Your task: Give back the entire listing verbatim.

Data to process:
↓

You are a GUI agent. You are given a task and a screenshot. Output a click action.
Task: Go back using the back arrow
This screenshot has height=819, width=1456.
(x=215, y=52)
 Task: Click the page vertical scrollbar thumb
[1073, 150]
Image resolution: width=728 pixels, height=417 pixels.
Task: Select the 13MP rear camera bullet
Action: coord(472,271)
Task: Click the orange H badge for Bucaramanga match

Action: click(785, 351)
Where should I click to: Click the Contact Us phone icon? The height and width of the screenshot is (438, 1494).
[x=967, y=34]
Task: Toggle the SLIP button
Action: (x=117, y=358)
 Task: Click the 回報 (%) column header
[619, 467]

↑

Task answer:
You are a GUI agent. You are given a task and a screenshot. Output a click action.
Task: Go back using the back arrow
This screenshot has height=819, width=1456.
(x=215, y=52)
 Task: Click the page vertical scrollbar thumb
[1073, 150]
Image resolution: width=728 pixels, height=417 pixels.
Task: Select the 13MP rear camera bullet
Action: coord(472,271)
Task: Click the orange H badge for Bucaramanga match

Action: click(785, 351)
Where should I click to: Click the Contact Us phone icon? The height and width of the screenshot is (438, 1494).
[x=967, y=34]
Task: Toggle the SLIP button
Action: (x=117, y=358)
 Task: Click the 回報 (%) column header
[619, 467]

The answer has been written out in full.